start EXERCISE INPUT
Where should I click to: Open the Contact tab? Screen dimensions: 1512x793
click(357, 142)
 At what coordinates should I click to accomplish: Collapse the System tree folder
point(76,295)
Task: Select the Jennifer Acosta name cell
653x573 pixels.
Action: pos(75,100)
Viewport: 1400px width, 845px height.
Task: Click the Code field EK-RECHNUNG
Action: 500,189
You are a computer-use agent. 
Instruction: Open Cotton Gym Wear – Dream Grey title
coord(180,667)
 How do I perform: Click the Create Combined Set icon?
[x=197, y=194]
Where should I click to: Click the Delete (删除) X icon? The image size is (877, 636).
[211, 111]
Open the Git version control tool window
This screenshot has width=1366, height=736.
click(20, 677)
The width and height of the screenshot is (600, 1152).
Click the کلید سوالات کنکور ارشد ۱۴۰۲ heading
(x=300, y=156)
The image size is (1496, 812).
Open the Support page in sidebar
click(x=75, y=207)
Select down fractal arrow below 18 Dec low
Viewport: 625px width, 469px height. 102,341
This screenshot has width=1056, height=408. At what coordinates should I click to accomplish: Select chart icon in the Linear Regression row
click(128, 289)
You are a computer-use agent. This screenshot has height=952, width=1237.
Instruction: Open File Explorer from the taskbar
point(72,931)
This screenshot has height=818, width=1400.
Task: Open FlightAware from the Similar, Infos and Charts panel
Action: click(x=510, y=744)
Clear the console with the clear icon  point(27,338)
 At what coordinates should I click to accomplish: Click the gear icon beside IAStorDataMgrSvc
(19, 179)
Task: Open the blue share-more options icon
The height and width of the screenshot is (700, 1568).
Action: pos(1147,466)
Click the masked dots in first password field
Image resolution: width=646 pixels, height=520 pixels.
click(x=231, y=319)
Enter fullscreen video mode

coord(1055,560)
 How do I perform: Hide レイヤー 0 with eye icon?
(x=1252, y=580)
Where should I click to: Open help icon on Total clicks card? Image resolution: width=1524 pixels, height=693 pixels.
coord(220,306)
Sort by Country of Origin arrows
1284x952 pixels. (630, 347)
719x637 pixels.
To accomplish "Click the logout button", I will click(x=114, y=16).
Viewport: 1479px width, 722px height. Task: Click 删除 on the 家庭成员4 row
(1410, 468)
end EXERCISE INPUT
▸ EXERCISE:
Copy the records above, switching "icon" to "symbol" wherever it occurs and leaving everything else unchanged.

▸ CORRECT RESULT:
Where should I click to: Open the Contact tab? Screen dimensions: 1512x793
click(357, 142)
 At what coordinates should I click to accomplish: Collapse the System tree folder
point(76,295)
Task: Select the Jennifer Acosta name cell
653x573 pixels.
Action: pos(75,100)
Viewport: 1400px width, 845px height.
Task: Click the Code field EK-RECHNUNG
Action: 500,189
You are a computer-use agent. 
Instruction: Open Cotton Gym Wear – Dream Grey title
coord(180,667)
 How do I perform: Click the Create Combined Set symbol?
[x=197, y=194]
Where should I click to: Click the Delete (删除) X symbol? The image size is (877, 636).
[211, 111]
Open the Git version control tool window
This screenshot has width=1366, height=736.
click(20, 677)
The width and height of the screenshot is (600, 1152).
Click the کلید سوالات کنکور ارشد ۱۴۰۲ heading
(x=300, y=156)
The image size is (1496, 812).
Open the Support page in sidebar
click(x=75, y=207)
Select down fractal arrow below 18 Dec low
Viewport: 625px width, 469px height. 102,341
This screenshot has width=1056, height=408. At what coordinates should I click to accomplish: Select chart symbol in the Linear Regression row
click(128, 289)
You are a computer-use agent. This screenshot has height=952, width=1237.
Instruction: Open File Explorer from the taskbar
point(72,931)
This screenshot has height=818, width=1400.
Task: Open FlightAware from the Similar, Infos and Charts panel
Action: click(x=510, y=744)
Clear the console with the clear symbol  point(27,338)
 At what coordinates should I click to accomplish: Click the gear symbol beside IAStorDataMgrSvc
(19, 179)
Task: Open the blue share-more options symbol
The height and width of the screenshot is (700, 1568).
Action: pos(1147,466)
Click the masked dots in first password field
Image resolution: width=646 pixels, height=520 pixels.
click(x=231, y=319)
Enter fullscreen video mode

coord(1055,560)
 How do I perform: Hide レイヤー 0 with eye symbol?
(x=1252, y=580)
Where should I click to: Open help symbol on Total clicks card? Image resolution: width=1524 pixels, height=693 pixels.
coord(220,306)
Sort by Country of Origin arrows
1284x952 pixels. (630, 347)
719x637 pixels.
To accomplish "Click the logout button", I will click(x=114, y=16).
Viewport: 1479px width, 722px height. Task: Click 删除 on the 家庭成员4 row
(1410, 468)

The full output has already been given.